Star #4: Weekly Check-Up (“Get Them Promoted”)
- High perceived value
- Great engagement
- Creates “ongoing earned media” via the option to embed announcements / links / etc.
- Makes ROI discussions academic
Star #5: Digging into Individual Accounts
- Bob’s usage goes up & to the right –> his business is doing well
- If he cancels OR a credit card billing fails, he gets a call (because probably his CC data needs to be updated)
- everyone gets 3 dunning emails
- Get to the point ASAP
- Prominent link to capture updated CC data
- Extend a 3 day grace period, try daily within grace
- Don’t forget a “You didn’t update so we took the liberty of pausing your account” email
How To Quit Consulting
- People say consulting doesn’t scale.
- Ways to scale consulting:
- Move your rate up, dramatically
- Hire people
- Improve your utilization at the margin
- So why did I quit?
- Constant rat race to get new clients
- Lots of unpaid time doing prospecting / proposal / administrative work
- You have a boss and you have to go to work every day
- Productized consulting
- Your most common / most valuable consulting engagement, delivered without the full dance
- An e-book / video course / etc.
- A training event / seminar / etc
- Sell it through email
- Offer it at a variety of price points
- Make several gigs worth of money in a repeatable, scalable, tweakable fashion
My Non-software Product
- Most common consulting engagement (2010): “We send no email. Can you, like fix that?”
- I would implement:
- Drip marketing (see MicroConf 2012 presentation)

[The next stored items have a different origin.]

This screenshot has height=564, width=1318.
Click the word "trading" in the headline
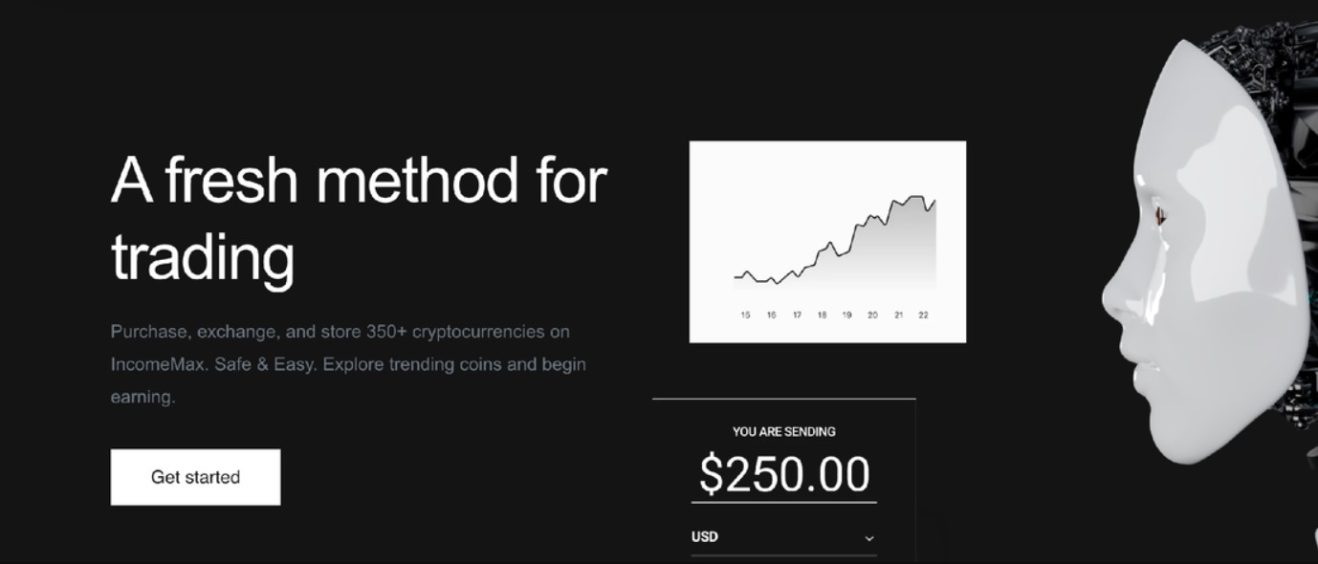tap(202, 256)
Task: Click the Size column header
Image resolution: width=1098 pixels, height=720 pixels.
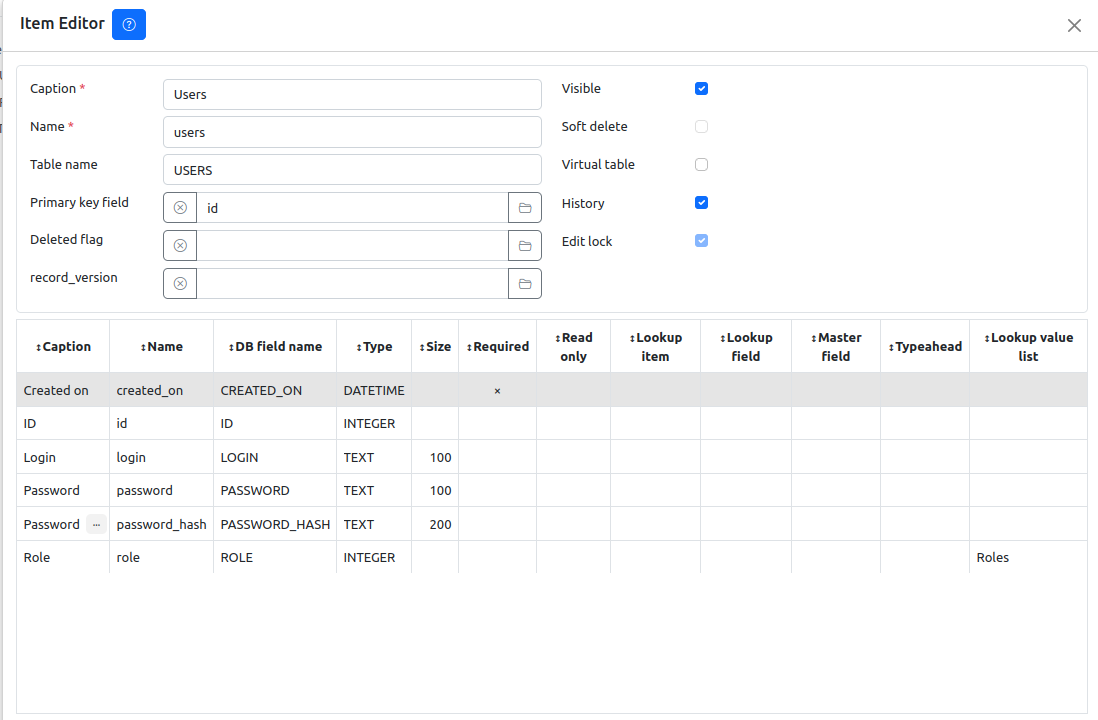Action: tap(435, 347)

- Lifecycle emails (like two minutes ago)
- It generally required:
- Lots of sales/convincing
- A bit of coding
- Copywriting by me
- Why choose this over consulting (from a customer’s perspective)?
- Because it is $500 vs. $20,000
- Because you couldn’t find somebody to do this for you
- Because you’re not sure you can get to it right now
- Because it’s a cheap easy way “to test the waters”
- Why Not Get It Free on the Internet?
- Because real businesses spend money on problems
- “Free, if you have two week to research it” is not free to someone who cuts paychecks
- Because paid initiatives signal quality and help to reduce roadblocks to adoption within an organization
- The Key To Marketing It
- Started building an email list a few months in advance
- Focused 75% on teaching people stuff (pricing, selling to enterprises, A/B testing, etc) and 25% on telling them about upcoming product
- Sent two, count ’em, two sales emails
- Sent folks to a long copy page
Nathan Barry Is An Effing Genius
- Three packages: $249 / $99 / $39
- Sales focuses on what customer gets not on what the price is
- Packaging is a huge win (largest package made ~75% of total revenue)
What Did My Actual Product Look Like?
- Me speaking into webcam and $60 microphone
- Loosely scripted. If I were to do it again, I would add slides
- Took ~2 weeks to record plus video editor @ $3,000
- Hosted video on Wistia and rolled my own delivery platform (you should probably use Gumroad or similar)
- Partnered with folks with related interests: additional value to customers at vanishingly little work to me (e.g. CopyHackers for copy writing)
- Revenue:
- Launch day: $12,862
- Next week or two: $16,576
- “Reminder: Sale ends today”: $15, 579
- TOTAL: $64,608
Keys To Product Success
- email, email, email. Get people on it, delight them, teach them, sell only occasionally
- Target a pain point that you know there is demand for
- Work on your copy.
- Deliver quality products, because you have only one reputation.